> _REQUEST_
Format all the entries below as a numbered list, leaving out any blank lines.

> _INPUT MATERIAL_
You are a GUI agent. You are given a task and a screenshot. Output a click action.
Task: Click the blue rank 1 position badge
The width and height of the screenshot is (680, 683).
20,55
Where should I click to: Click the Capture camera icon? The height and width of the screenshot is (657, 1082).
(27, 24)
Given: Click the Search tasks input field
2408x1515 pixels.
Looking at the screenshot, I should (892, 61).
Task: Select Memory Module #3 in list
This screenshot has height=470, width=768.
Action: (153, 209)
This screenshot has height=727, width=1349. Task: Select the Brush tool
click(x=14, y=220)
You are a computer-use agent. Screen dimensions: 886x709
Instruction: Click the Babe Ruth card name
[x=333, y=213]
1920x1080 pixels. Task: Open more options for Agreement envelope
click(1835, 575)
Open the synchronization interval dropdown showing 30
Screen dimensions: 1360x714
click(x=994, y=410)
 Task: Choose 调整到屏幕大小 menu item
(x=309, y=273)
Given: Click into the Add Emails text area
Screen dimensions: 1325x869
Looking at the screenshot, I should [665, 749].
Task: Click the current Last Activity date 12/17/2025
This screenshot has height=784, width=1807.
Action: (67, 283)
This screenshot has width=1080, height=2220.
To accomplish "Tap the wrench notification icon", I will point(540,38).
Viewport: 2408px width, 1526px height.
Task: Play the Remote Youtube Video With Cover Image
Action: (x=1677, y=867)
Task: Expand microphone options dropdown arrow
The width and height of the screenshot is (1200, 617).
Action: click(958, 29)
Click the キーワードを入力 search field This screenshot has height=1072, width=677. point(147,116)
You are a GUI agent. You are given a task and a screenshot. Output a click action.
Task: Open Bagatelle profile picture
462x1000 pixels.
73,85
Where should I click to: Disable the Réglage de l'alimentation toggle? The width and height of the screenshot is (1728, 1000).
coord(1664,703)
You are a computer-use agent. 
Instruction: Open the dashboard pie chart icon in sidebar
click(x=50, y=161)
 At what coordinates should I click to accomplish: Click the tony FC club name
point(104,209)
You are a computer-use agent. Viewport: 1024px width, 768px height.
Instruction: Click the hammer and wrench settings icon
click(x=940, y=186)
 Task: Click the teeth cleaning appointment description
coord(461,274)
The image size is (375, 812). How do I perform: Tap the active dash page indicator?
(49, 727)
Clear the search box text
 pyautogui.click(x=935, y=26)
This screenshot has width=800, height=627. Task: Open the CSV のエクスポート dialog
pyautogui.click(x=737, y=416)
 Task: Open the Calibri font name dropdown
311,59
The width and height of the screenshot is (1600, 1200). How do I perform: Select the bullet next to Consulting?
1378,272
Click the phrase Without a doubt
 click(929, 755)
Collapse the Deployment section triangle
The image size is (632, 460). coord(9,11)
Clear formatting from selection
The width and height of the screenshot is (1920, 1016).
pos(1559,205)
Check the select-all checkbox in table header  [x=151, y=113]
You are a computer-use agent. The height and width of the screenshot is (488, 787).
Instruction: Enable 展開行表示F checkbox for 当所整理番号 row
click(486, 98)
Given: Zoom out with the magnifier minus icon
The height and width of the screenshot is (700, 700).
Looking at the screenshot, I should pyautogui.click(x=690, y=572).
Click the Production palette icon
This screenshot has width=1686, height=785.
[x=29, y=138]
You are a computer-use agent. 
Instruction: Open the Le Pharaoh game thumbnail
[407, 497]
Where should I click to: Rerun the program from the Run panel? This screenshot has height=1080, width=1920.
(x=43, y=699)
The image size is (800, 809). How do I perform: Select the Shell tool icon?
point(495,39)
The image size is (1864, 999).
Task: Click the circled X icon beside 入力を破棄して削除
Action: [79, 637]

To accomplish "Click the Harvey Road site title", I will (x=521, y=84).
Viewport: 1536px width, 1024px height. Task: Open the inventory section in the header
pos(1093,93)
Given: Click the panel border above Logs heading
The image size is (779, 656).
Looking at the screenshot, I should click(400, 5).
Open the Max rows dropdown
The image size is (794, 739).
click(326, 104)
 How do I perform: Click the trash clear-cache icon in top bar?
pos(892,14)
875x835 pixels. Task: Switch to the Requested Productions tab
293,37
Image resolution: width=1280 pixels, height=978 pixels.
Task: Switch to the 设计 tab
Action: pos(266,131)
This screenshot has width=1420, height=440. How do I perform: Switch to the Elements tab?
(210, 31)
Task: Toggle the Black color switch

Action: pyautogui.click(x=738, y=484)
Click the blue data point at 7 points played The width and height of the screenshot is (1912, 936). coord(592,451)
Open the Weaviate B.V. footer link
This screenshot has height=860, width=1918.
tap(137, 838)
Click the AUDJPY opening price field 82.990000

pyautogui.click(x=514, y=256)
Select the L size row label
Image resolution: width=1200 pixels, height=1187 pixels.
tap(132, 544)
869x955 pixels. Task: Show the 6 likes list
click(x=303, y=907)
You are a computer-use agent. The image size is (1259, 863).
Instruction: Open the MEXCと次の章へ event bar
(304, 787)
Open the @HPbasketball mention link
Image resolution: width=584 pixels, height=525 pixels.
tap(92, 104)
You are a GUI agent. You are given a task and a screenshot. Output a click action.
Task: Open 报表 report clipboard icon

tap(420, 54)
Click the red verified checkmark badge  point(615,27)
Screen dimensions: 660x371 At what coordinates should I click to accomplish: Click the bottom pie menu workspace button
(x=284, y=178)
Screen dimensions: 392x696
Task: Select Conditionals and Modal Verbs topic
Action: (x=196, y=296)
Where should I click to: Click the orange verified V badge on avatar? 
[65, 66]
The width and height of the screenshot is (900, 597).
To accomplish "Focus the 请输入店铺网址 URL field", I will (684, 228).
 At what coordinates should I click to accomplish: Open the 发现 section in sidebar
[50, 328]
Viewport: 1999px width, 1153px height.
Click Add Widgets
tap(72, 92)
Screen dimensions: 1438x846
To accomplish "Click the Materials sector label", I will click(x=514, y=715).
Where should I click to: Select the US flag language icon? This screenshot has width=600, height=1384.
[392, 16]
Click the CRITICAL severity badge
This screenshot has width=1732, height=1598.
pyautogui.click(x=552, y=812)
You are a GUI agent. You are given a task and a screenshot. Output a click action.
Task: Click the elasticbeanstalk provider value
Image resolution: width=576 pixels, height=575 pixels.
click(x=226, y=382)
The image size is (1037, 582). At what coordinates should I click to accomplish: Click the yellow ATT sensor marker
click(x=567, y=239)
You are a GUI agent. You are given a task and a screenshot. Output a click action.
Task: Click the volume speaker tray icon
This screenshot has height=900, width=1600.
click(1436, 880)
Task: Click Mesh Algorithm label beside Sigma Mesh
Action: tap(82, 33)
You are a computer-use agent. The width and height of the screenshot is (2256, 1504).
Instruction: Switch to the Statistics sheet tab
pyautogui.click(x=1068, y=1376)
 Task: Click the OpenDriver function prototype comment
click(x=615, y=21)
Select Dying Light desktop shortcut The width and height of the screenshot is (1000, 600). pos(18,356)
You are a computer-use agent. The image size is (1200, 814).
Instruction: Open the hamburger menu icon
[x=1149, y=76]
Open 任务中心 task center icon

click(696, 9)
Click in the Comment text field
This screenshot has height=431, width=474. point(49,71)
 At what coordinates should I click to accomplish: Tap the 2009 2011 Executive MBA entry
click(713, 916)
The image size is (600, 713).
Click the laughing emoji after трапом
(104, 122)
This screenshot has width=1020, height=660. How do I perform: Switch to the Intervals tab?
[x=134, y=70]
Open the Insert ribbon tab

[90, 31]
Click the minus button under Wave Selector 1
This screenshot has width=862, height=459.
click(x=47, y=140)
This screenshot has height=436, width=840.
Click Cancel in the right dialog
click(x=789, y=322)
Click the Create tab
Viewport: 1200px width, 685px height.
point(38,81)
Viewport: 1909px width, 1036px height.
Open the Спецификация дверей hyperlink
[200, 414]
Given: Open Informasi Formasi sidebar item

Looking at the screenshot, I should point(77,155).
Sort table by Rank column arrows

> _EXPECTED ANSWER_
1. You are a GUI agent. You are given a task and a screenshot. Output a click action.
2. Task: Click the blue rank 1 position badge
3. The width and height of the screenshot is (680, 683).
4. 20,55
5. Where should I click to: Click the Capture camera icon? The height and width of the screenshot is (657, 1082).
6. (27, 24)
7. Given: Click the Search tasks input field
8. 2408x1515 pixels.
9. Looking at the screenshot, I should (892, 61).
10. Task: Select Memory Module #3 in list
11. This screenshot has height=470, width=768.
12. Action: (153, 209)
13. This screenshot has height=727, width=1349. Task: Select the Brush tool
14. click(x=14, y=220)
15. You are a computer-use agent. Screen dimensions: 886x709
16. Instruction: Click the Babe Ruth card name
17. [x=333, y=213]
18. 1920x1080 pixels. Task: Open more options for Agreement envelope
19. click(1835, 575)
20. Open the synchronization interval dropdown showing 30
21. Screen dimensions: 1360x714
22. click(x=994, y=410)
23.  Task: Choose 调整到屏幕大小 menu item
24. (x=309, y=273)
25. Given: Click into the Add Emails text area
26. Screen dimensions: 1325x869
27. Looking at the screenshot, I should [665, 749].
28. Task: Click the current Last Activity date 12/17/2025
29. This screenshot has height=784, width=1807.
30. Action: (67, 283)
31. This screenshot has width=1080, height=2220.
32. To accomplish "Tap the wrench notification icon", I will point(540,38).
33. Viewport: 2408px width, 1526px height.
34. Task: Play the Remote Youtube Video With Cover Image
35. Action: (x=1677, y=867)
36. Task: Expand microphone options dropdown arrow
37. The width and height of the screenshot is (1200, 617).
38. Action: click(958, 29)
39. Click the キーワードを入力 search field This screenshot has height=1072, width=677. point(147,116)
40. You are a GUI agent. You are given a task and a screenshot. Output a click action.
41. Task: Open Bagatelle profile picture
42. 462x1000 pixels.
43. 73,85
44. Where should I click to: Disable the Réglage de l'alimentation toggle? The width and height of the screenshot is (1728, 1000).
45. coord(1664,703)
46. You are a computer-use agent. 
47. Instruction: Open the dashboard pie chart icon in sidebar
48. click(x=50, y=161)
49.  At what coordinates should I click to accomplish: Click the tony FC club name
50. point(104,209)
51. You are a computer-use agent. Viewport: 1024px width, 768px height.
52. Instruction: Click the hammer and wrench settings icon
53. click(x=940, y=186)
54.  Task: Click the teeth cleaning appointment description
55. coord(461,274)
56. The image size is (375, 812). How do I perform: Tap the active dash page indicator?
57. (49, 727)
58. Clear the search box text
59.  pyautogui.click(x=935, y=26)
60. This screenshot has width=800, height=627. Task: Open the CSV のエクスポート dialog
61. pyautogui.click(x=737, y=416)
62.  Task: Open the Calibri font name dropdown
63. 311,59
64. The width and height of the screenshot is (1600, 1200). How do I perform: Select the bullet next to Consulting?
65. 1378,272
66. Click the phrase Without a doubt
67.  click(929, 755)
68. Collapse the Deployment section triangle
69. The image size is (632, 460). coord(9,11)
70. Clear formatting from selection
71. The width and height of the screenshot is (1920, 1016).
72. pos(1559,205)
73. Check the select-all checkbox in table header  [x=151, y=113]
74. You are a computer-use agent. The height and width of the screenshot is (488, 787).
75. Instruction: Enable 展開行表示F checkbox for 当所整理番号 row
76. click(486, 98)
77. Given: Zoom out with the magnifier minus icon
78. The height and width of the screenshot is (700, 700).
79. Looking at the screenshot, I should pyautogui.click(x=690, y=572).
80. Click the Production palette icon
81. This screenshot has width=1686, height=785.
82. [x=29, y=138]
83. You are a computer-use agent. 
84. Instruction: Open the Le Pharaoh game thumbnail
85. [407, 497]
86. Where should I click to: Rerun the program from the Run panel? This screenshot has height=1080, width=1920.
87. (x=43, y=699)
88. The image size is (800, 809). How do I perform: Select the Shell tool icon?
89. point(495,39)
90. The image size is (1864, 999).
91. Task: Click the circled X icon beside 入力を破棄して削除
92. Action: [79, 637]
93. To accomplish "Click the Harvey Road site title", I will (x=521, y=84).
94. Viewport: 1536px width, 1024px height. Task: Open the inventory section in the header
95. pos(1093,93)
96. Given: Click the panel border above Logs heading
97. The image size is (779, 656).
98. Looking at the screenshot, I should click(400, 5).
99. Open the Max rows dropdown
100. The image size is (794, 739).
101. click(326, 104)
102.  How do I perform: Click the trash clear-cache icon in top bar?
103. pos(892,14)
104. 875x835 pixels. Task: Switch to the Requested Productions tab
105. 293,37
106. Image resolution: width=1280 pixels, height=978 pixels.
107. Task: Switch to the 设计 tab
108. Action: pos(266,131)
109. This screenshot has width=1420, height=440. How do I perform: Switch to the Elements tab?
110. (210, 31)
111. Task: Toggle the Black color switch
112. Action: pyautogui.click(x=738, y=484)
113. Click the blue data point at 7 points played The width and height of the screenshot is (1912, 936). coord(592,451)
114. Open the Weaviate B.V. footer link
115. This screenshot has height=860, width=1918.
116. tap(137, 838)
117. Click the AUDJPY opening price field 82.990000
118. pyautogui.click(x=514, y=256)
119. Select the L size row label
120. Image resolution: width=1200 pixels, height=1187 pixels.
121. tap(132, 544)
122. 869x955 pixels. Task: Show the 6 likes list
123. click(x=303, y=907)
124. You are a computer-use agent. The image size is (1259, 863).
125. Instruction: Open the MEXCと次の章へ event bar
126. (304, 787)
127. Open the @HPbasketball mention link
128. Image resolution: width=584 pixels, height=525 pixels.
129. tap(92, 104)
130. You are a GUI agent. You are given a task and a screenshot. Output a click action.
131. Task: Open 报表 report clipboard icon
132. tap(420, 54)
133. Click the red verified checkmark badge  point(615,27)
134. Screen dimensions: 660x371 At what coordinates should I click to accomplish: Click the bottom pie menu workspace button
135. (x=284, y=178)
136. Screen dimensions: 392x696
137. Task: Select Conditionals and Modal Verbs topic
138. Action: (x=196, y=296)
139. Where should I click to: Click the orange verified V badge on avatar? 
140. [65, 66]
141. The width and height of the screenshot is (900, 597).
142. To accomplish "Focus the 请输入店铺网址 URL field", I will (684, 228).
143.  At what coordinates should I click to accomplish: Open the 发现 section in sidebar
144. [50, 328]
145. Viewport: 1999px width, 1153px height.
146. Click Add Widgets
147. tap(72, 92)
148. Screen dimensions: 1438x846
149. To accomplish "Click the Materials sector label", I will click(x=514, y=715).
150. Where should I click to: Select the US flag language icon? This screenshot has width=600, height=1384.
151. [392, 16]
152. Click the CRITICAL severity badge
153. This screenshot has width=1732, height=1598.
154. pyautogui.click(x=552, y=812)
155. You are a GUI agent. You are given a task and a screenshot. Output a click action.
156. Task: Click the elasticbeanstalk provider value
157. Image resolution: width=576 pixels, height=575 pixels.
158. click(x=226, y=382)
159. The image size is (1037, 582). At what coordinates should I click to accomplish: Click the yellow ATT sensor marker
160. click(x=567, y=239)
161. You are a GUI agent. You are given a task and a screenshot. Output a click action.
162. Task: Click the volume speaker tray icon
163. This screenshot has height=900, width=1600.
164. click(1436, 880)
165. Task: Click Mesh Algorithm label beside Sigma Mesh
166. Action: tap(82, 33)
167. You are a computer-use agent. The width and height of the screenshot is (2256, 1504).
168. Instruction: Switch to the Statistics sheet tab
169. pyautogui.click(x=1068, y=1376)
170.  Task: Click the OpenDriver function prototype comment
171. click(x=615, y=21)
172. Select Dying Light desktop shortcut The width and height of the screenshot is (1000, 600). pos(18,356)
173. You are a computer-use agent. The image size is (1200, 814).
174. Instruction: Open the hamburger menu icon
175. [x=1149, y=76]
176. Open 任务中心 task center icon
177. click(696, 9)
178. Click in the Comment text field
179. This screenshot has height=431, width=474. point(49,71)
180.  At what coordinates should I click to accomplish: Tap the 2009 2011 Executive MBA entry
181. click(713, 916)
182. The image size is (600, 713).
183. Click the laughing emoji after трапом
184. (104, 122)
185. This screenshot has width=1020, height=660. How do I perform: Switch to the Intervals tab?
186. [x=134, y=70]
187. Open the Insert ribbon tab
188. [90, 31]
189. Click the minus button under Wave Selector 1
190. This screenshot has width=862, height=459.
191. click(x=47, y=140)
192. This screenshot has height=436, width=840.
193. Click Cancel in the right dialog
194. click(x=789, y=322)
195. Click the Create tab
196. Viewport: 1200px width, 685px height.
197. point(38,81)
198. Viewport: 1909px width, 1036px height.
199. Open the Спецификация дверей hyperlink
200. [200, 414]
201. Given: Open Informasi Formasi sidebar item
202. Looking at the screenshot, I should point(77,155).
203. Sort table by Rank column arrows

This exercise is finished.